The Court of Appeal further issued an interim order directing officials of the Department of Wildlife Conservation not to release the cow elephant named ‘Sujeewa‘ and her three-month-old baby elephant back to the claimants or any other party until November 23.

Sujeewa‘ is one of 14 tamed elephants recently ordered to be released, back to their original claimants. Sujeewa has recently given birth to a baby elephant while being kept under the custody of the Department of Wildlife Conservation. The petitioners alleged that her separation would adversely affect the well-being of the baby elephant.

A two-judge bench of the Court of Appeal comprising Justice Sobhitha Rajakaruna and Justice Dhammika Ganepola made these orders under several writ petitions filed by the Centre for Eco-Cultural Studies, Justice for Animals Sri Lanka and Centre for Environmental Justice.

Sanjeewa Jayawardena PC appearing for the petitioners sought an interim order taking into account the urgency and seriousness of the matter. He had submitted to Court that giving elephants back to the perpetrators who had illegally and unlawfully possessed elephants is illegal and a gross miscarriage of justice.

The petitioners said the decision to give elephants back to the perpetrators is contrary to the interests of conservation and protection of elephants and a derogation of the fundamentally compelling duty of the State to ensure the fostering and propagation of national heritage, for the benefit of all citizens, of both current and future generations.

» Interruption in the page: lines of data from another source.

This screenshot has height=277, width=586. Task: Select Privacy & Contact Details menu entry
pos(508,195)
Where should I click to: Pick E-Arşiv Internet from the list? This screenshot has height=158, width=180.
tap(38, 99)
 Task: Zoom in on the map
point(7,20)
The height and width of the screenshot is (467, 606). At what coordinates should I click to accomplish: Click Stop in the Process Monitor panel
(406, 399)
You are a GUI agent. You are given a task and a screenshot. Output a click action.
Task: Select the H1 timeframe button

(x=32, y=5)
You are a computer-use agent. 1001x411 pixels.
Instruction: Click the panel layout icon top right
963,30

The Petitioners further state that ensuring the due care and wellbeing of an elephant can only be done effectively by persons who are intensely knowledgeable about elephants and their behaviour and this should be based on a scientific premise and not purely, on grandiose self-proclamation or perception.

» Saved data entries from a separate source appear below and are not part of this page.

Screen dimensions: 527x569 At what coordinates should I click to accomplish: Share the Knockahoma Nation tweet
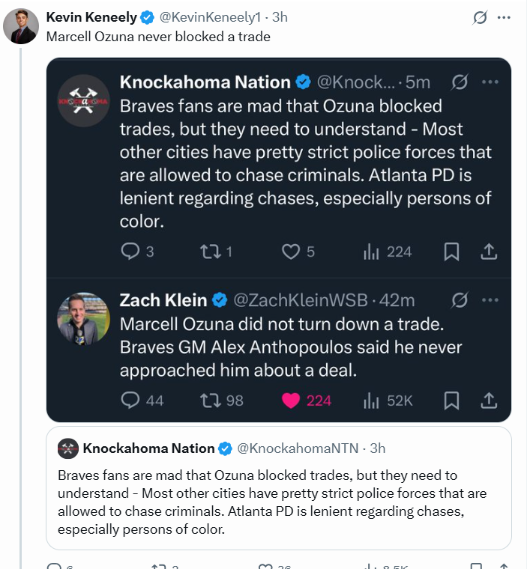tap(489, 252)
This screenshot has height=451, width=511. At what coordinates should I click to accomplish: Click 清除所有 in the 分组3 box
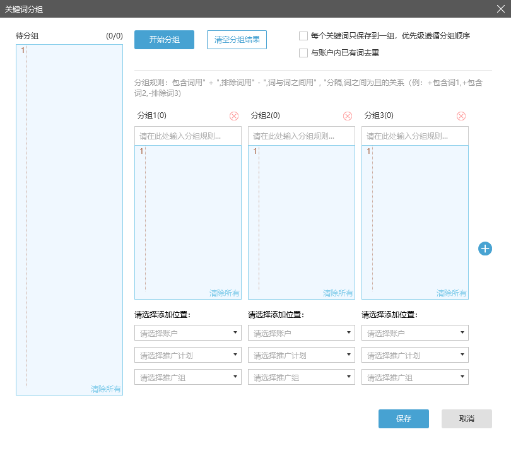pos(452,293)
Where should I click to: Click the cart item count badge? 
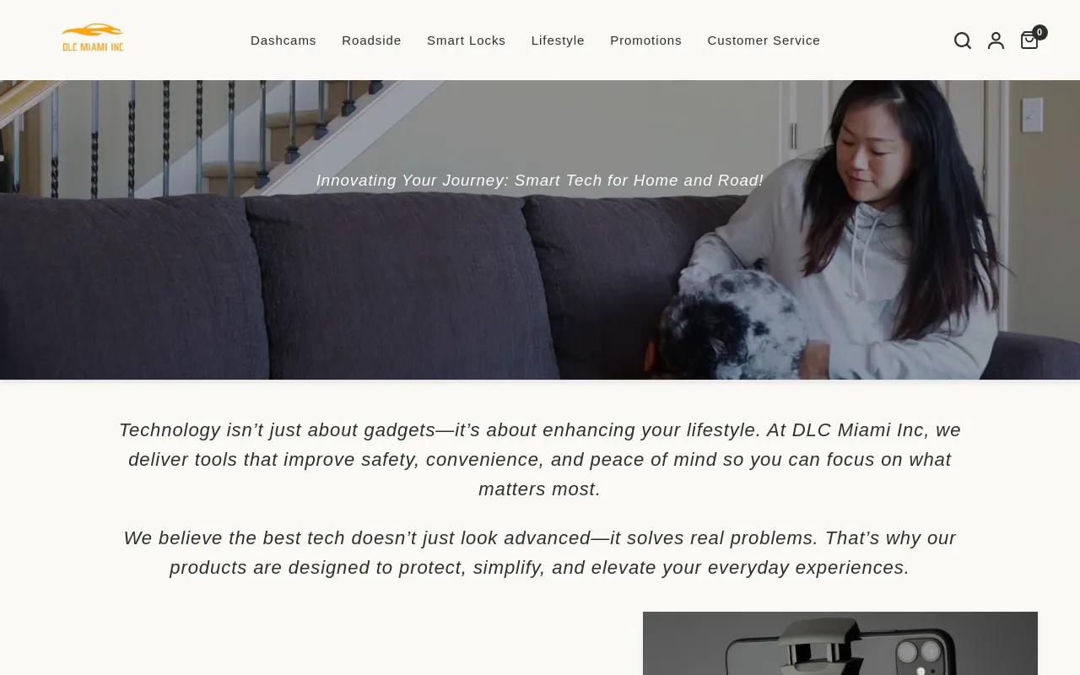click(1040, 32)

The petitioners have cited Ministry of Wildlife Protection Wimalaweera Dissanayake, Director General of Wildlife Conservation ChandanaSooriyabandara, Director General of Department of National Zoological Gardens, theCabinet of Ministers as respondents of the petition.


The environmental organizations alleged that 15 elephants held under the custody of the Department of National Zoological Gardens as productions were released back to those accused of illegally capturing them from the wild and keeping them in their possession under fraudulent documents and without registering them in terms of the provisions of Fauna and Flora Protection Ordinance No. 2 of 1937 as amended.

State Minister of Wildlife Protection Wimalaweera Dissanayake had recently issued an extraordinary gazette notification to regularise the registration of tamed elephants. According to this new regulation, the Director-General of Wildlife is vested with the power to register and issue a license in respect of a tamed elephant.

The CID had earlier filed a facts report before Colombo Chief Magistrate’s court alleging that over 40 illegally caught wild elephants have been taken into Wildlife Department custody following CID investigations into a racket where illegally caught wild elephant calves were sold to third parties.